PROBLEM DESCRIPTION »
Quote the part of the listing that begins with the line containing "pixels, height=972 pixels." and ends with the line containing "dc-count-input is located", both lines included, without the pictures.

DATA EXCERPTS »

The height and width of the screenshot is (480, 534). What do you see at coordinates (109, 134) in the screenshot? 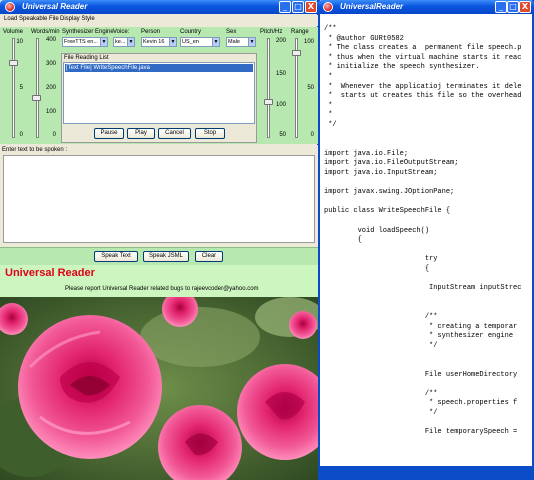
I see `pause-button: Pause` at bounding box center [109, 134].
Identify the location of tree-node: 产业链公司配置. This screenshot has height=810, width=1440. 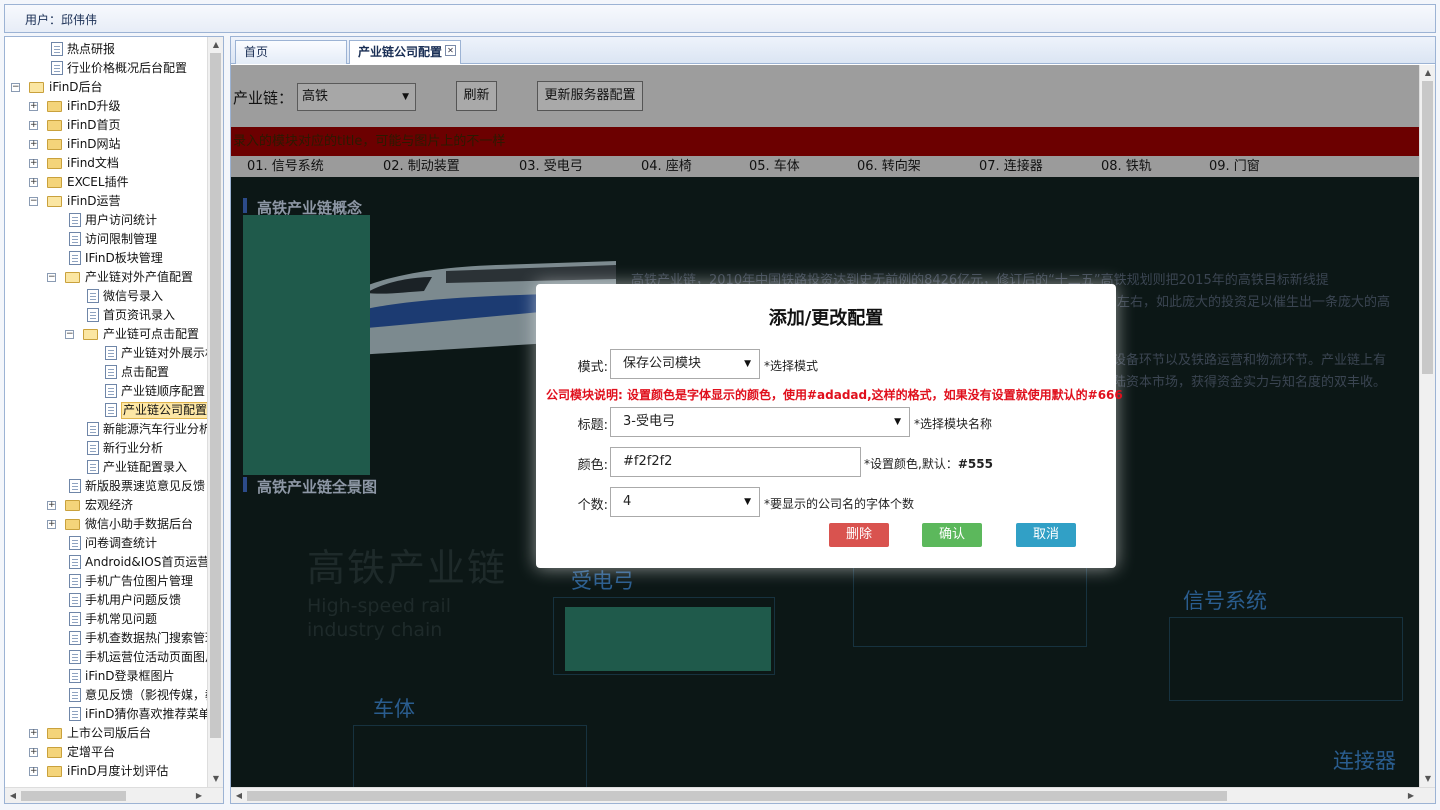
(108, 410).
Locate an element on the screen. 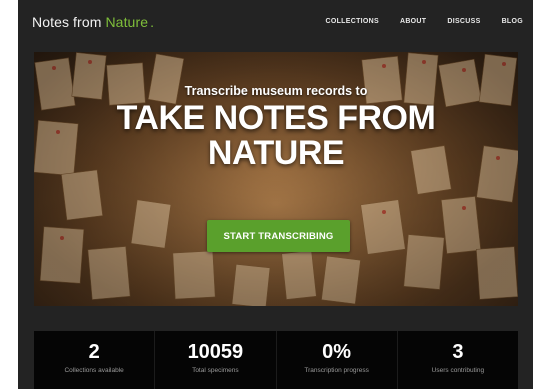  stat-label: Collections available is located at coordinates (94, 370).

...

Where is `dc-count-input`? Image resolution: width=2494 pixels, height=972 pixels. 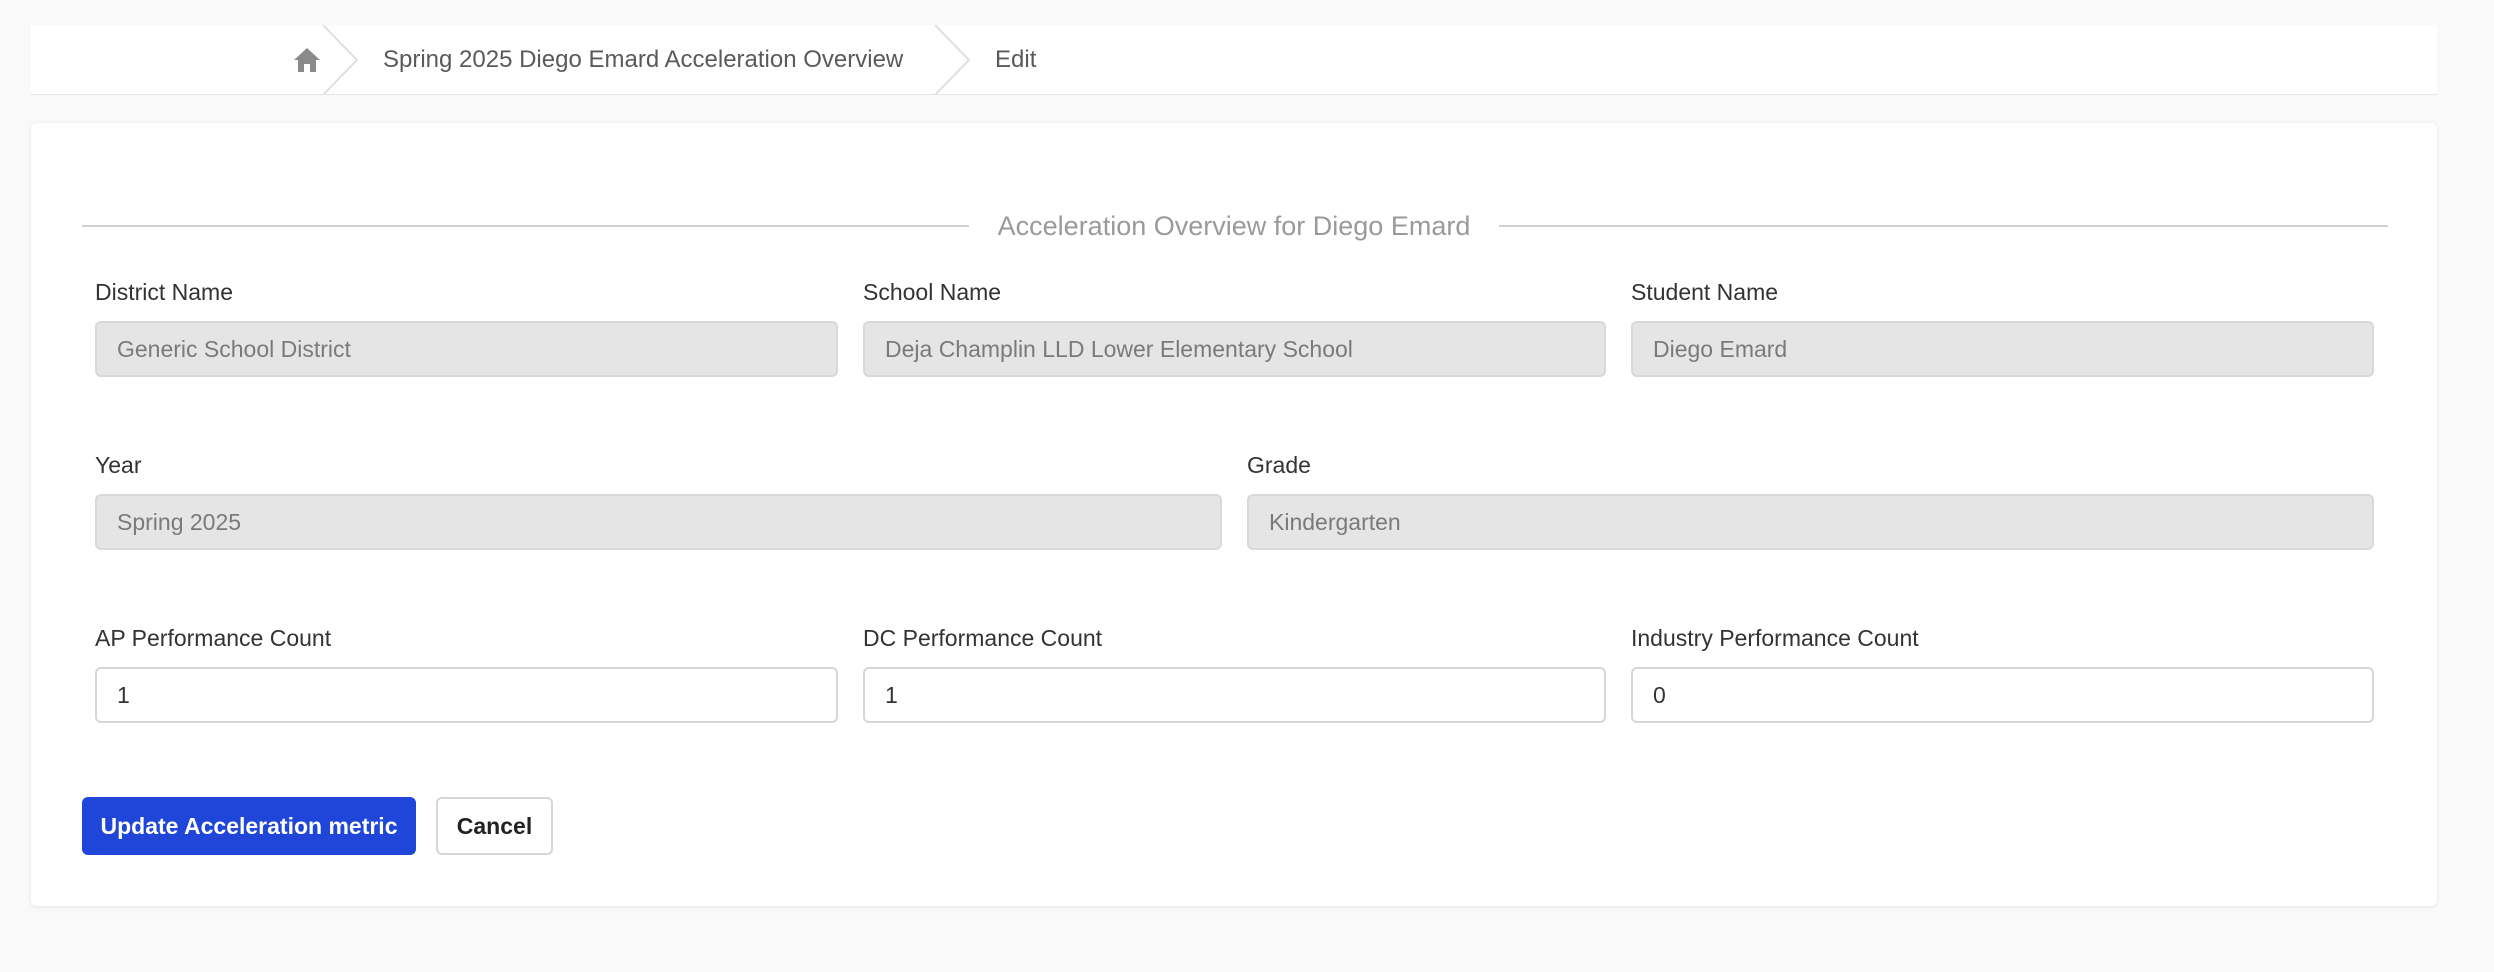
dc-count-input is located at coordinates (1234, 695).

SOLUTION »
Where is `dc-count-input`? Image resolution: width=2494 pixels, height=972 pixels. 
dc-count-input is located at coordinates (1234, 695).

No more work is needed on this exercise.